When we ask our kids how they identify racially, they rarely answer the same way twice.
As a toddler, one of my children looked at their light brown skin and, seeing that it was the same color as their white father’s tan, figured they must both be white. During the Black Lives Matter protests that followed the death of George Floyd last year, the same child, a few years older now, proudly said, “I’m Black, and Black lives matter.” The very same child casually told another kid that same year, “I’m bi-Rachel. That doesn’t mean that I’m by a woman named Rachel, it means I’m Black and I’m white.”
I hope all my children can continue to define themselves in a society constantly trying to define them by erasing or elevating one parent or the other. If they choose to identify as Black, I hope they do so because of their own identity, and not because they feel chained to the One Drop Rule. However they identify, I hope they can each say, as Meghan Markle wrote in 2015, “I am enough exactly as I am.’”

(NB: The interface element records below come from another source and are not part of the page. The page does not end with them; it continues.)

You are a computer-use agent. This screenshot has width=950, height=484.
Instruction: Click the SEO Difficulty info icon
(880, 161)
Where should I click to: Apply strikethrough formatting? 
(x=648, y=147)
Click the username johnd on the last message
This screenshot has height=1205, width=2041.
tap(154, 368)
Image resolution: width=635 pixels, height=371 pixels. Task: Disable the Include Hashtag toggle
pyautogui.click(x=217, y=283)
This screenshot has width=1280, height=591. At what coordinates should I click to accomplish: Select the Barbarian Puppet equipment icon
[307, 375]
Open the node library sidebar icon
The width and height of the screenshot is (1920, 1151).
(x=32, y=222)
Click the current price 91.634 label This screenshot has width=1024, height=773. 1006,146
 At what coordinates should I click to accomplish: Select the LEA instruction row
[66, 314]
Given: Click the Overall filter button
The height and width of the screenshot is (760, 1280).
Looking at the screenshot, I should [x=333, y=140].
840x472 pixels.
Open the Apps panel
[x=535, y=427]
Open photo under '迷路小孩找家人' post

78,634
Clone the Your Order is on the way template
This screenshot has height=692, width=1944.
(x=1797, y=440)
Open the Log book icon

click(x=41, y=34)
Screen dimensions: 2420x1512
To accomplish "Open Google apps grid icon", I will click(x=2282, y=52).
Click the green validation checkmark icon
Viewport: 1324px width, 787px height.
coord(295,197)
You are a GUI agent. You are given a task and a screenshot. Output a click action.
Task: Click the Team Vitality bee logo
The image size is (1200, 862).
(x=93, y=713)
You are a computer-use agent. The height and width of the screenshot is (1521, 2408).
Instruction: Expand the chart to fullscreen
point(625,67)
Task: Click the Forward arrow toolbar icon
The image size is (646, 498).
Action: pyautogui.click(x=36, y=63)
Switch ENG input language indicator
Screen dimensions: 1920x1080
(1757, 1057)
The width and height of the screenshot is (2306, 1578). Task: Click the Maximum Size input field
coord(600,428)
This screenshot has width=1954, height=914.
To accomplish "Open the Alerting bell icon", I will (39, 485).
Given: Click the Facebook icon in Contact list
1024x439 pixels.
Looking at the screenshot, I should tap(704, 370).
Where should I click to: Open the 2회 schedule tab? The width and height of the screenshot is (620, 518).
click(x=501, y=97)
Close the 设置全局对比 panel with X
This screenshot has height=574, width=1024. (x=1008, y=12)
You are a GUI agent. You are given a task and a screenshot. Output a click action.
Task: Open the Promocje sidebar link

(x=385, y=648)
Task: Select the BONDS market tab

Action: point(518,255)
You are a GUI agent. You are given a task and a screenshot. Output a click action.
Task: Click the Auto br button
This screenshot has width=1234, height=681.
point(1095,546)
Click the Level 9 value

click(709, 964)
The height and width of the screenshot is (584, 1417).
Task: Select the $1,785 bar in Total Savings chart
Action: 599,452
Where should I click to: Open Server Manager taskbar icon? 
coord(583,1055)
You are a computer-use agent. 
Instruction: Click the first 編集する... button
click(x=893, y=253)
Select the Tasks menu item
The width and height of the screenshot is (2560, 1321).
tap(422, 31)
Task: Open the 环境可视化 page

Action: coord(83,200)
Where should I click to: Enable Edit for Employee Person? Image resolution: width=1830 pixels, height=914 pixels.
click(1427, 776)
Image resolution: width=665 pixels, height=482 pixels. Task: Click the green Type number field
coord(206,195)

Editor’s Note: Ijeoma Oluo later edited her March 9 post to add the following note: “it was rightfully pointed out that I incorrectly have used ‘white passing’ here as Markle has never tried to hide the Blackness in her heritage. While I do think she has knowingly traded upon her racial ambiguity in the past (and to my knowledge has long identified as a WOC or mixed, not as a Black woman) she has always been very open about her parentage and is openly very close with her mother. There is a painful history with passing in our community and I should be more careful with my word choice. Thanks to those who brought it to my attention.”